The oldest pyre discovered thus far is the Xaasaa Na’ site in Alaska, dating to around 11,500 years ago and containing the remains of a 3-year-old child. There is evidence of burned human remains in Egypt dating around 7,500 years ago, but the earliest confirmed cremations in that region only date back 3,300 years.
That’s what makes the discovery of an intact hunter-gatherer cremation pyre with the remains of an adult woman at the Hora-1 site so significant. Situated under an overhang at the base of a granite hill, Hora-1 was first excavated in the 1950s. Archaeologists determined that it had been a burial ground between 8,000 and 16,000 years ago, with the interment of several intact (uncremated) bodies. The pyre is unique: an ash bed containing 170 bone fragments, mostly from arms and legs. It’s the only example of cremation at the site.
A bed of ash
Examination of the remains found at the pyre site revealed that they belonged to an adult woman, 18 to 60 years old, who was likely cremated within a few days of her death. The team also found distinctive cut marks on several bones, suggesting that the bones had been skinned before the cremation. Given the absence of teeth or a skull in the pyre, it seems whoever cremated the woman also removed the head. The body was likely positioned with arms and legs flexed, based on the distribution of the limbs.

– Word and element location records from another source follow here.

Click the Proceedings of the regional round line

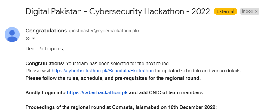tap(121, 107)
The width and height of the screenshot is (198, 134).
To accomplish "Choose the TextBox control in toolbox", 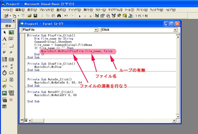I will [x=11, y=39].
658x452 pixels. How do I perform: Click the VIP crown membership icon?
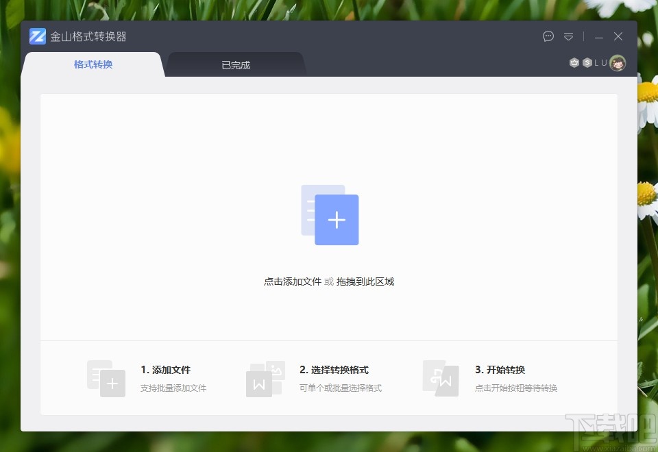pyautogui.click(x=574, y=62)
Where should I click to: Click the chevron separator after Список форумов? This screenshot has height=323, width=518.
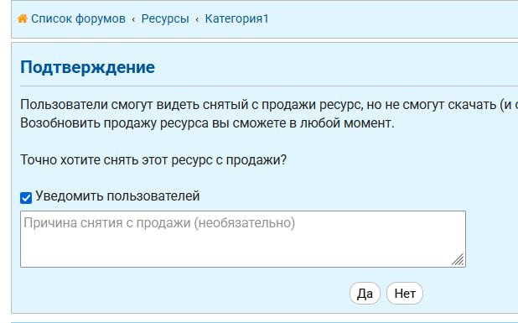pos(133,19)
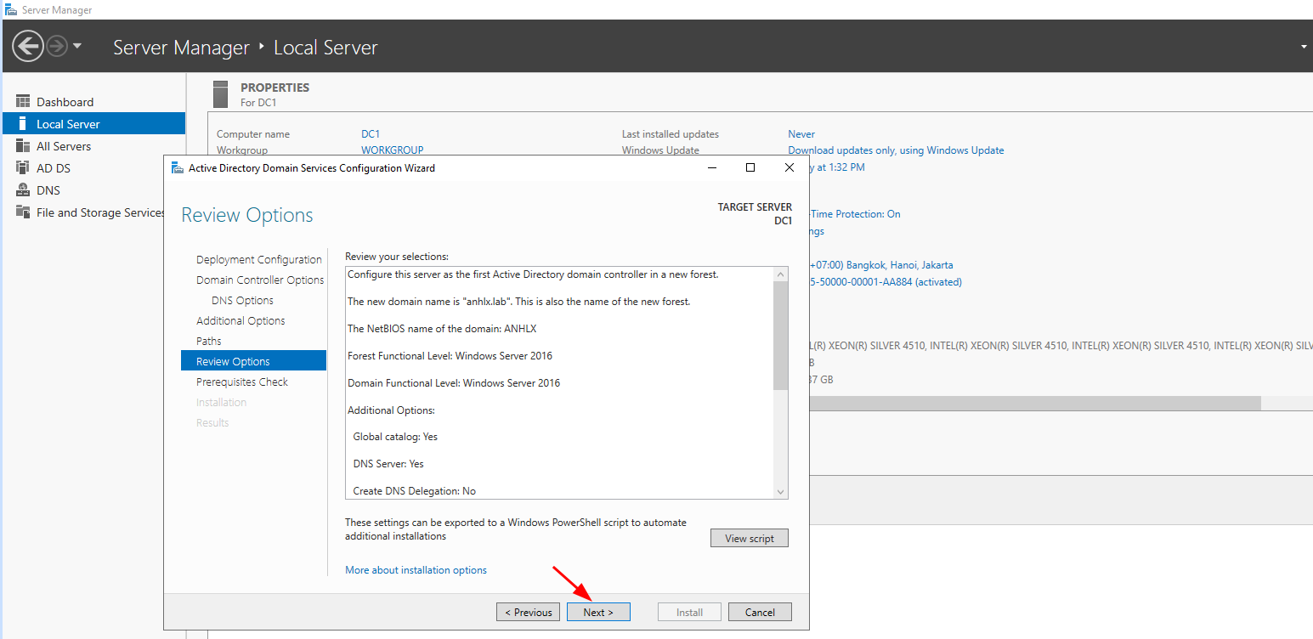Click the Dashboard icon in sidebar

23,102
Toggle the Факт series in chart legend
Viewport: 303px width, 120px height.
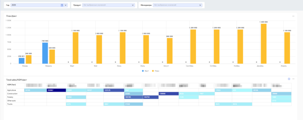[146, 71]
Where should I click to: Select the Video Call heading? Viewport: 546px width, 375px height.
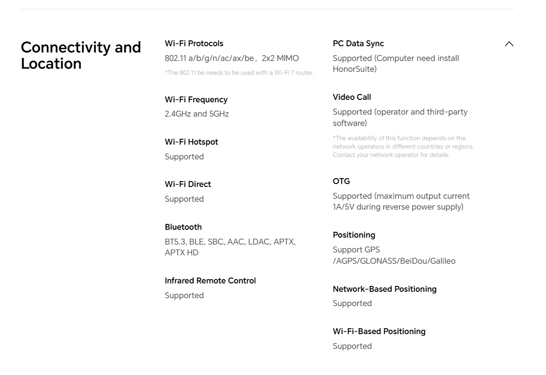coord(352,97)
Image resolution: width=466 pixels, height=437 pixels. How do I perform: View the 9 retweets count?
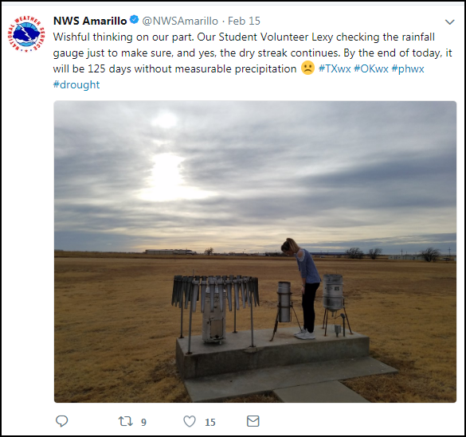coord(143,422)
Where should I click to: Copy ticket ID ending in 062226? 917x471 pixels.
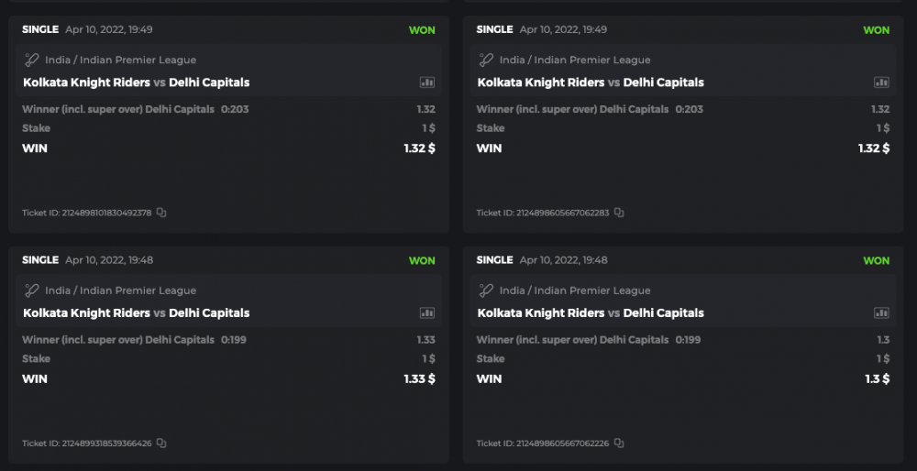pos(619,444)
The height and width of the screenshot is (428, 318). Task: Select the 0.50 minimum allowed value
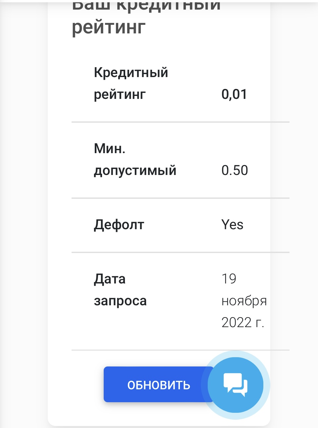(x=235, y=170)
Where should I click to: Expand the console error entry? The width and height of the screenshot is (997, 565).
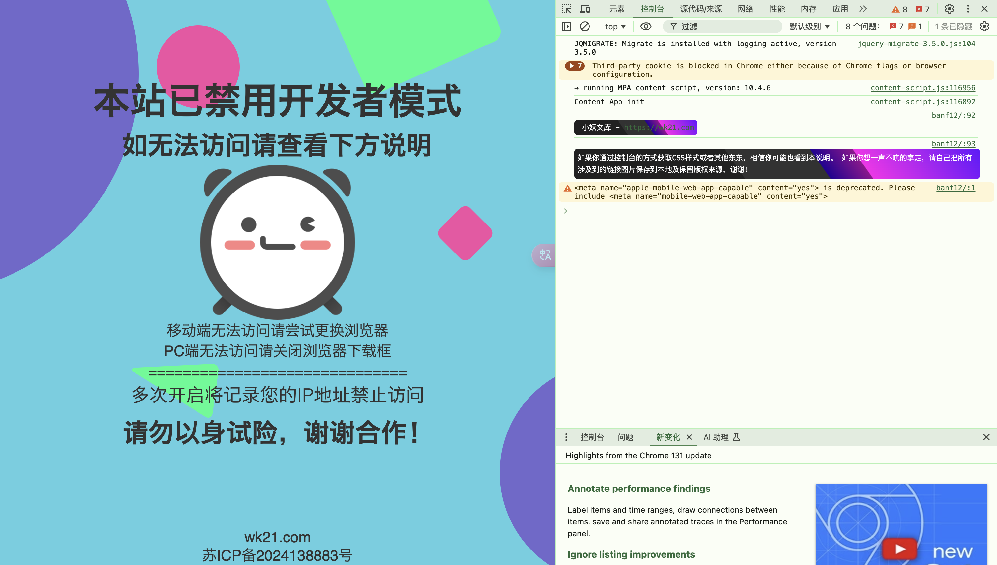coord(572,66)
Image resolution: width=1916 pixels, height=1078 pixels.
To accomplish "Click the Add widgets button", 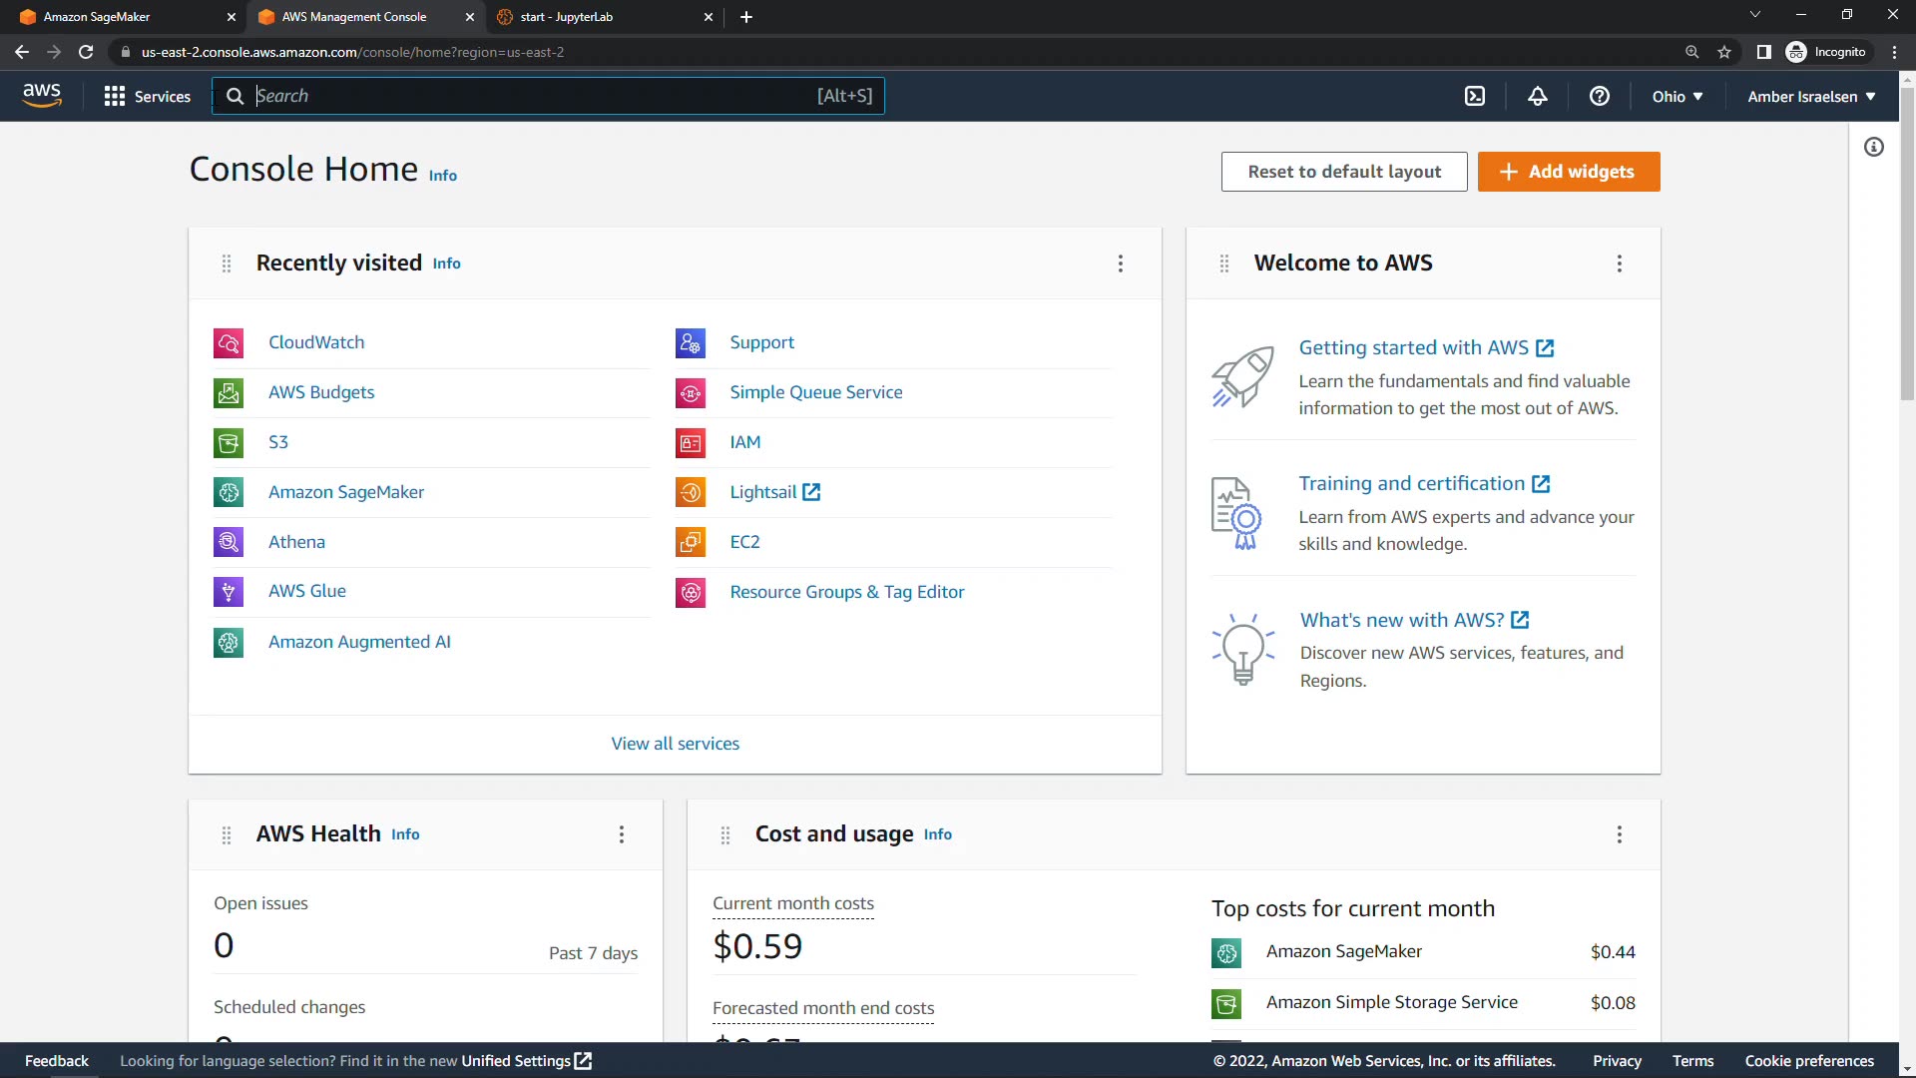I will pos(1568,172).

The disarticulation was unlikely to be due to scavengers, per the authors. “These hands-on manipulations, cutting flesh from the bones and removing the skull, sound very gruesome, but there are many reasons people may have done this associated with remembrance, social memory, and ancestral veneration,” said co-author Jessica Cerezo-Román of the University of Oklahoma. “There is growing evidence among ancient hunter-gatherers in Malawi for mortuary rituals that include posthumous removal, curation, and secondary reburial of body parts, perhaps as tokens.”
The authors also analyzed the layers of pyre sediment using microscopic and spectroscopic techniques and subjected charcoal samples to radiocarbon dating. Those collective results enabled the researchers to reconstruct the sequence of events of the cremation. The pyre was probably built by collecting and assembling at least 30 kilograms of deadwood and grass, which would have required considerable community effort. And since it takes temperatures of 500° C or more to cremate a body, the pyre would have been carefully tended to keep adding fuel to the fire.
There was also evidence of flintknapping activity around the pyre, including several stone points concentrated within the burning remains, suggesting they had been intentionally placed there. And while this is the only evidence of a cremation pyre, it’s clear that people continued to build fires at the site in the same exact spot for the next several hundred years, suggesting the cremation was tied to “a deep rooted tradition of repeatedly using and revisiting the site, intricately linked to memory-making and the establishment of a ‘persistent place,’” the authors concluded, thereby challenging “traditional assumptions about community-scale operations and place-making in tropical hunter-gatherer societies.”
One mystery in particular still remains. “Why was this one woman cremated when the other burials at the site were not treated that way?” said co-author Jessica Thompson of Yale University. “There must have been something specific about her that warranted special treatment.”
Science Advances, 2025. DOI: 10.1126/sciadv.adz9554 (About DOIs).